La natura concreta dell'accordo è evidente per entrambi i contraenti. L'imperialismo cinese attraverso i porti italiani, Trieste in primis, allarga il canale di espansione in Europa, sbocco importante dei propri capitali in eccesso. L'imperialismo italiano attraverso l'accordo mira a contropartite altrettanto appetitose: l'apertura degli appalti pubblici in Cina per i costruttori italiani, l'allargamento delle esportazioni italiane nell'enorme mercato cinese, la compartecipazione italiana agli investimenti cinesi in Africa. La nomenclatura delle imprese italiane coinvolte negli accordi Italia-Cina è significativa: Ansaldo, SNAM, CDP, ENI, Intesa, Danieli... tutti i più grandi capitalisti italiani, nessuno escluso. Non meno significativo è l'appoggio della grande stampa padronale all'accordo italo-cinese. Persino la stampa borghese liberale, oggi all'opposizione del governo giallo-bruno, ha coperto e sostenuto l'accordo, sino ad offrire pagine intere, un lungo e largo tappeto rosso, all'intervento cerimonioso del leader cinese (Corriere della Sera). Per non parlare della Presidenza della Repubblica, grande sponsor istituzionale dell'intesa. Del resto il significato dell'accordo è stato illustrato nel modo più semplice da Du Fei, presidente della cinese CCCC, azienda gigantesca di costruzioni con 70 miliardi di dollari di fatturato e 118 mila dipendenti: “La torta è grande, mangiamola insieme” (testuale!). Questo è “l'ossigeno puro” dell'intesa: riguarda i profitti, non altro.

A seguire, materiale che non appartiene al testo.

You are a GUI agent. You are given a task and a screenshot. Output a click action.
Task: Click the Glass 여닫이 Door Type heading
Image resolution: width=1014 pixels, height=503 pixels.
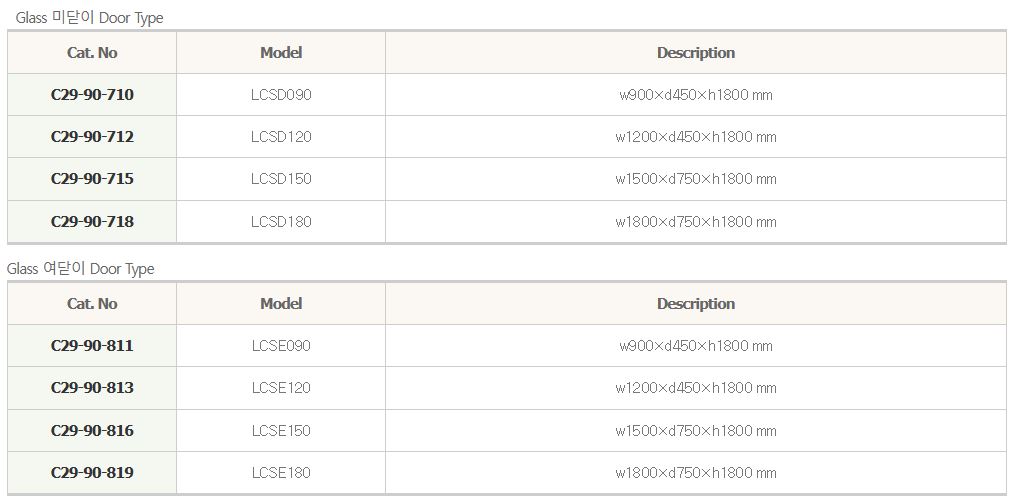pyautogui.click(x=81, y=269)
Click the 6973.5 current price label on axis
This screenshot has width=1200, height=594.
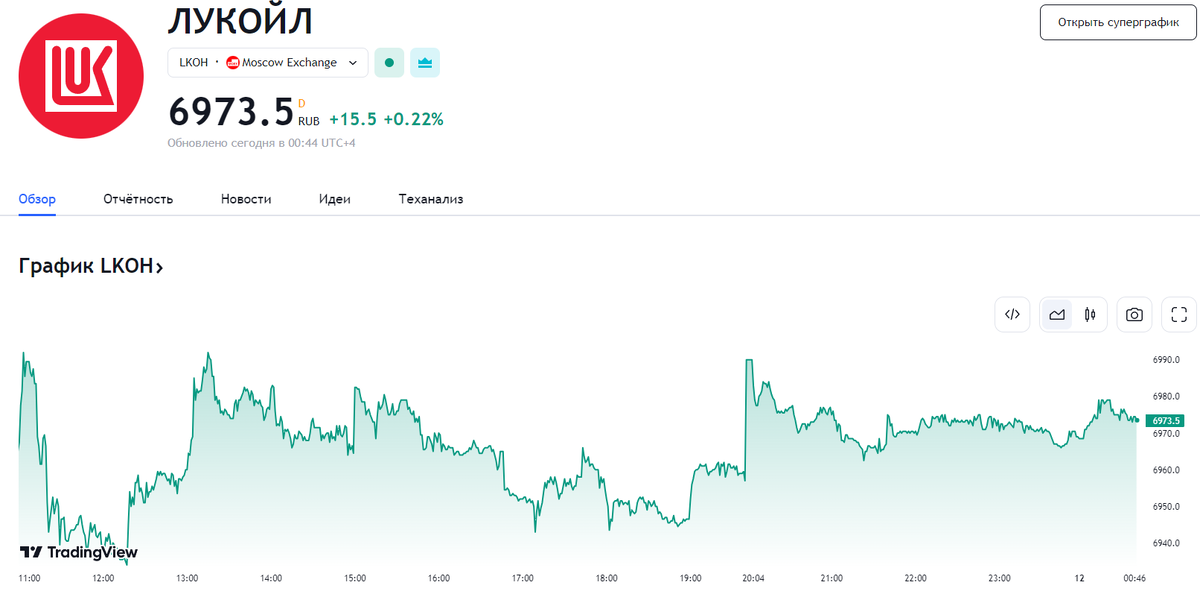point(1166,421)
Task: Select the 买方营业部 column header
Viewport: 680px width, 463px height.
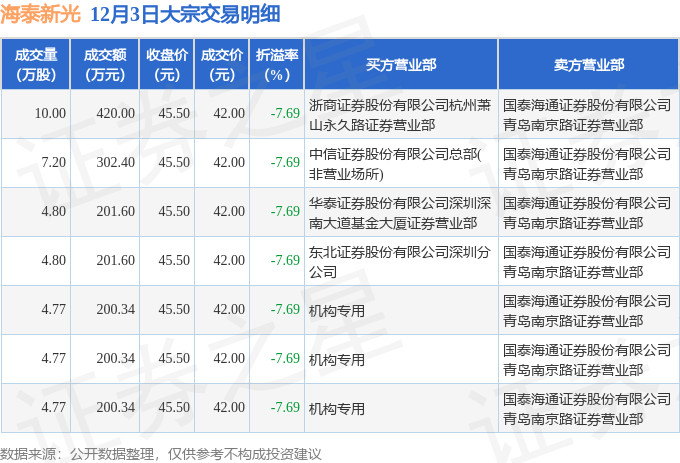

Il problema, allora, non è essere “a favore” o “contro” l'intesa tra l'imperialismo cinese e l'imperialismo italiano, ma di avere un angolo di sguardo indipendente sulla faccenda. Un angolo di sguardo che muova dall'interesse indipendente dei lavoratori, italiani e cinesi, e da una prospettiva socialista contro ogni imperialismo (USA, UE, Cina...), a partire dall'imperialismo nazionale di casa nostra. L'unica intesa Italia-Cina che ci può interessare è quella che passa per la costruzione di un'alleanza internazionale tra operai italiani e operai cinesi contro i rispettivi capitalisti e imperialismi. “Proletari di tutti i paesi, unitevi” significa questo. L'”unitevi” rivolto all'imperialismo italiano e cinese muove da una logica opposta: subalterna verso l'imperialismo di casa nostra e verso la realtà dell'imperialismo mondiale. Subalterna verso gli sfruttatori della classe lavoratrice, verso i nemici della causa socialista.